- _WHAT YOU NEED TO DO_
Replace "screenshot" with "screen capture" in the lines starting with the first line and going on through the line containing "click(2103, 53)", and give those lines again with nothing else changed.

- _PROVIDED RECORDS_

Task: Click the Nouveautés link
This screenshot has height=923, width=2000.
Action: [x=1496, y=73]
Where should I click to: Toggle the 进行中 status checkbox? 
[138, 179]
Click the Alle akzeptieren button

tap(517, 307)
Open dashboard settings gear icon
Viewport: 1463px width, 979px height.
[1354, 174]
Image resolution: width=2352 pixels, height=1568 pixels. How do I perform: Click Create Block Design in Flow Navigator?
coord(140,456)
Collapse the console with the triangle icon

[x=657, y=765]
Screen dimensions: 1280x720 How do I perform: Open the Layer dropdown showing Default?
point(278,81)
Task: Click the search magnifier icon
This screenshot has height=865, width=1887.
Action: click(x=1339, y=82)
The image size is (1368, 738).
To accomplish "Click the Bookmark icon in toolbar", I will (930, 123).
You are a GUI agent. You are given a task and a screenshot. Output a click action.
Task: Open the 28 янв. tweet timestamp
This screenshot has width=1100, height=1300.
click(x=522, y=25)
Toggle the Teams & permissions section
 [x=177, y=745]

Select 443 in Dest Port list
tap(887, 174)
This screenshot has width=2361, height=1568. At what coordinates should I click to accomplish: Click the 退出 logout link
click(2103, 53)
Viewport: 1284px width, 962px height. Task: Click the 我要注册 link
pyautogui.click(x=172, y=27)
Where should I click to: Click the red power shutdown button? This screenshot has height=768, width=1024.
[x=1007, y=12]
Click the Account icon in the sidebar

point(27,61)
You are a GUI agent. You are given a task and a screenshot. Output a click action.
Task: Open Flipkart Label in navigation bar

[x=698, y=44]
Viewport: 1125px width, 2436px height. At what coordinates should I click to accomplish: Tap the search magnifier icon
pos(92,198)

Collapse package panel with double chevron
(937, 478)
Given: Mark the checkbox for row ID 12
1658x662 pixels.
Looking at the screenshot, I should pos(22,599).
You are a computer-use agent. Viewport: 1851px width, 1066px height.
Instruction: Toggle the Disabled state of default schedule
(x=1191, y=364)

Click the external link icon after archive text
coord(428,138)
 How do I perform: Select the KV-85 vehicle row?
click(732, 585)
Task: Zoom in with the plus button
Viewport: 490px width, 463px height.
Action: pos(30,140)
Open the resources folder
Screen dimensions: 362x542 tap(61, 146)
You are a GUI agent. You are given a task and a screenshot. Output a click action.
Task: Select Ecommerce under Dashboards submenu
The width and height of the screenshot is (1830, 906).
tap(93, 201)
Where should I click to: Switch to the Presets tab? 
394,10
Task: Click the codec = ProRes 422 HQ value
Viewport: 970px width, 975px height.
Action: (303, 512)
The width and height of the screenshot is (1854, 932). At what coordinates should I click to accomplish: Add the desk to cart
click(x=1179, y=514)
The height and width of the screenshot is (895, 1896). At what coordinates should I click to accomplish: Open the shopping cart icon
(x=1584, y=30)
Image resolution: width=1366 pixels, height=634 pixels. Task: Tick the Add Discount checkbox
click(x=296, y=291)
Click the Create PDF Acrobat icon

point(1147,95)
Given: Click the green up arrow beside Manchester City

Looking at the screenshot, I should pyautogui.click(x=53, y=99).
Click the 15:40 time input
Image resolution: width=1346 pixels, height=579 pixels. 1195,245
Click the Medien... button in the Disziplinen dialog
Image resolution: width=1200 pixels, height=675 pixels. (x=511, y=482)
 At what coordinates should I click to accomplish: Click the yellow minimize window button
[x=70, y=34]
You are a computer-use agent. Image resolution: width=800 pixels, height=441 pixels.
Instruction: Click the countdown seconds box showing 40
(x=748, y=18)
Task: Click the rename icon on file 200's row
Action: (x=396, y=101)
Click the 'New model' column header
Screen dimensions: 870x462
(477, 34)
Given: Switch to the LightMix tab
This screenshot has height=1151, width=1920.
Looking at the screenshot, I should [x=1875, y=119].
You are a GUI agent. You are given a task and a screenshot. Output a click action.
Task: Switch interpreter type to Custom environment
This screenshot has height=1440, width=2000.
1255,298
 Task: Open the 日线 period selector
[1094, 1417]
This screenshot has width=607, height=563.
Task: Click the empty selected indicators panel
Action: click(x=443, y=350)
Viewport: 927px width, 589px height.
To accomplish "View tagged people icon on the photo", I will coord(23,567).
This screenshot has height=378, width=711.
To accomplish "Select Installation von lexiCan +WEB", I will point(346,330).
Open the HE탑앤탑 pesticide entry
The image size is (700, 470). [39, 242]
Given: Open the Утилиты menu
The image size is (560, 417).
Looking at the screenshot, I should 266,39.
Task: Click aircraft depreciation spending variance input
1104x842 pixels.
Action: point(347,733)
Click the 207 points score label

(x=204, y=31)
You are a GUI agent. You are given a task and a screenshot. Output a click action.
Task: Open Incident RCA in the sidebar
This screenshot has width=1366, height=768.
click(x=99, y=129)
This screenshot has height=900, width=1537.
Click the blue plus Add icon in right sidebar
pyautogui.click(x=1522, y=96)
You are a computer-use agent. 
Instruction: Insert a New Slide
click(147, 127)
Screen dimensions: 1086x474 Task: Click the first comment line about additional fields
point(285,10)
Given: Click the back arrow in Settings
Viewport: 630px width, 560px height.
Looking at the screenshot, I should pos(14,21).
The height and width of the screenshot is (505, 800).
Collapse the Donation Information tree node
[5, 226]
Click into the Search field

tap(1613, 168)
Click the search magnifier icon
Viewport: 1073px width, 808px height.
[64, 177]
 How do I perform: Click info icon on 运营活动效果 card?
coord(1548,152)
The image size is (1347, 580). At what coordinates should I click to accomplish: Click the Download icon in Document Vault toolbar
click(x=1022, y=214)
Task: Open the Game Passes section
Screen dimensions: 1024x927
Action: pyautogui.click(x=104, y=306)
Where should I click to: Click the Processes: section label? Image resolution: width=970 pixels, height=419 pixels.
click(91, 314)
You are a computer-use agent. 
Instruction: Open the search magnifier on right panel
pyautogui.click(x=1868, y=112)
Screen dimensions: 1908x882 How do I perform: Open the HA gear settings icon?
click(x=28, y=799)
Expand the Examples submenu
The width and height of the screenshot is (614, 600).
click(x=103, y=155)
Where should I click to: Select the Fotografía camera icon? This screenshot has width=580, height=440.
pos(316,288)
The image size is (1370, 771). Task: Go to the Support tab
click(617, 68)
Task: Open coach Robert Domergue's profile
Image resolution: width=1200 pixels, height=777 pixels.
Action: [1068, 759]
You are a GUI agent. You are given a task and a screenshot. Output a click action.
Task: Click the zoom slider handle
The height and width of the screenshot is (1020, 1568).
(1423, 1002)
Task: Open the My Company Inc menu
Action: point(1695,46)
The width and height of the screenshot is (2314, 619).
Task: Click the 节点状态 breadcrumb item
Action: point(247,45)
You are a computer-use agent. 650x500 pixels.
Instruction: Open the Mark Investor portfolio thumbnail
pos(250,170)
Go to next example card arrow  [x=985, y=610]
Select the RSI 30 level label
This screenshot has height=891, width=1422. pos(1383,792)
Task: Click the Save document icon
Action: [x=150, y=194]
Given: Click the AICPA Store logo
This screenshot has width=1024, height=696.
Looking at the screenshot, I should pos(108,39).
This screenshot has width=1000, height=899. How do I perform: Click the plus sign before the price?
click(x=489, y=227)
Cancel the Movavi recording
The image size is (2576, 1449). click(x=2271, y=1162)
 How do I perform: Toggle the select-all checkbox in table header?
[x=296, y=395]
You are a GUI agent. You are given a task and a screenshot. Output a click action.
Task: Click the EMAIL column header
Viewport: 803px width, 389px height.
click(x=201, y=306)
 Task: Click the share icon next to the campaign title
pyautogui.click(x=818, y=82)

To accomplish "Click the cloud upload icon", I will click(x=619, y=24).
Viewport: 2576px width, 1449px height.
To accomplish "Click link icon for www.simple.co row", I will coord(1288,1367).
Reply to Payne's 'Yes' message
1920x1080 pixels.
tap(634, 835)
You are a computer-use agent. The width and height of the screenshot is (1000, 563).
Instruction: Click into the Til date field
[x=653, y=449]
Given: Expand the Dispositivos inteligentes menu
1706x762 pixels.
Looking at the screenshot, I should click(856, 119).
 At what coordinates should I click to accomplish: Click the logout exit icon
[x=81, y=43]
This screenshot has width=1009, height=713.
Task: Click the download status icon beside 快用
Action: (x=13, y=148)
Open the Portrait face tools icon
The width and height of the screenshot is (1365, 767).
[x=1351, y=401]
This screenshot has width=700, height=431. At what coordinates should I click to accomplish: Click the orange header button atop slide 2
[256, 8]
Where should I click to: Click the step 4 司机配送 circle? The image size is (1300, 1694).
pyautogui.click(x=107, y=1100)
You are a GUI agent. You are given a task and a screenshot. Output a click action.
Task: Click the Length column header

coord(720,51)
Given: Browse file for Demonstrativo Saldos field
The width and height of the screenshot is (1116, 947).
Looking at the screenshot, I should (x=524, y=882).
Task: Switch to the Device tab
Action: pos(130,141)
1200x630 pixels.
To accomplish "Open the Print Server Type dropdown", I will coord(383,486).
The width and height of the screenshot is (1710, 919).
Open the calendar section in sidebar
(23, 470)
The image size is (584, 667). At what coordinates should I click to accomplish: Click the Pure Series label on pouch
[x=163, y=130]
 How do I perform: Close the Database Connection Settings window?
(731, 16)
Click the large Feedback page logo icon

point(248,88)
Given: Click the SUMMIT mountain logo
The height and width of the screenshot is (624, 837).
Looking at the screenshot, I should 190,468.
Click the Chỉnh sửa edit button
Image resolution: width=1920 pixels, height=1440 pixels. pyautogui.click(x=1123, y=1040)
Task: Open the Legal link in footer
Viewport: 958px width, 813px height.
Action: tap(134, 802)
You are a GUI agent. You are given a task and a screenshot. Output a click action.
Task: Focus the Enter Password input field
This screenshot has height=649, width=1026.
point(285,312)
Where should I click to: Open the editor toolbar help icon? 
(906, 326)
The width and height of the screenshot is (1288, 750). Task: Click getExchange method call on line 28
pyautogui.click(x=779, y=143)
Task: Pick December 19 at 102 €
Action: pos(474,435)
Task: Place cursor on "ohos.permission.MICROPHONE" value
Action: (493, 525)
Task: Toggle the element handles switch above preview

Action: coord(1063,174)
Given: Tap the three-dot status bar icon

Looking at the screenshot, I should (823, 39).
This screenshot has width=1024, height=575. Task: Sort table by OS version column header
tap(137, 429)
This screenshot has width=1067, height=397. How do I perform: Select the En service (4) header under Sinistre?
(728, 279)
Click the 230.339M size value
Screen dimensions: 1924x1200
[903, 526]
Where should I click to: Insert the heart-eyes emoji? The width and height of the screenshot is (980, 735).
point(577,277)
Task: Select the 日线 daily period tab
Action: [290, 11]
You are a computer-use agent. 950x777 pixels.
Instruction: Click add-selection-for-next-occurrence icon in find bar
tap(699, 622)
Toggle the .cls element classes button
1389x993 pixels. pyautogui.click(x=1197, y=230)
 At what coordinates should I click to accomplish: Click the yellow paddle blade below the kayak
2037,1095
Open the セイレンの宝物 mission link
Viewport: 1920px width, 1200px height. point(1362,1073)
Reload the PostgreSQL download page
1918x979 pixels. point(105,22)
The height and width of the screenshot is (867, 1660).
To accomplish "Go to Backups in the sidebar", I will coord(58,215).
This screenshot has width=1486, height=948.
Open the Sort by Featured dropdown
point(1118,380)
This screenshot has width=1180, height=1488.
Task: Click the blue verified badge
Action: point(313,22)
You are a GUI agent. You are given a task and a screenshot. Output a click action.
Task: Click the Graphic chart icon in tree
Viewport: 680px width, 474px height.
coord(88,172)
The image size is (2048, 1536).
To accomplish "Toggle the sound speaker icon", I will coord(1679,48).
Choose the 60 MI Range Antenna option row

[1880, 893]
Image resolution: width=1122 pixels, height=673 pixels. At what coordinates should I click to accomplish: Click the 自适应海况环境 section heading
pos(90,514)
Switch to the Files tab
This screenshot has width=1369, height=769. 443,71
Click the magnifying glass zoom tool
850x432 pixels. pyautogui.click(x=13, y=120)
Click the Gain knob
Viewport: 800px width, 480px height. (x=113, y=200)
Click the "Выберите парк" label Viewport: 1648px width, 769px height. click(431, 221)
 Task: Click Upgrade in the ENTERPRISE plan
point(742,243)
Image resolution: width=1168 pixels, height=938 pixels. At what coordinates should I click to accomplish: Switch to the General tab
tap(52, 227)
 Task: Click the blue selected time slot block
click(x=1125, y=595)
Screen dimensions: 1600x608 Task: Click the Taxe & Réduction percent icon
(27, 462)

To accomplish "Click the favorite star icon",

- _PROBLEM SOLUTION_
Task: Click the Nouveautés link
This screen capture has height=923, width=2000.
Action: [x=1496, y=73]
Where should I click to: Toggle the 进行中 status checkbox? 
[138, 179]
Click the Alle akzeptieren button

tap(517, 307)
Open dashboard settings gear icon
Viewport: 1463px width, 979px height.
[1354, 174]
Image resolution: width=2352 pixels, height=1568 pixels. How do I perform: Click Create Block Design in Flow Navigator?
coord(140,456)
Collapse the console with the triangle icon

[x=657, y=765]
Screen dimensions: 1280x720 How do I perform: Open the Layer dropdown showing Default?
point(278,81)
Task: Click the search magnifier icon
This screen capture has height=865, width=1887.
Action: click(x=1339, y=82)
The image size is (1368, 738).
To accomplish "Click the Bookmark icon in toolbar", I will (930, 123).
You are a GUI agent. You are given a task and a screen capture. Output a click action.
Task: Open the 28 янв. tweet timestamp
This screen capture has width=1100, height=1300.
click(x=522, y=25)
Toggle the Teams & permissions section
 [x=177, y=745]

Select 443 in Dest Port list
tap(887, 174)
This screen capture has width=2361, height=1568. At what coordinates should I click to accomplish: Click the 退出 logout link
click(2103, 53)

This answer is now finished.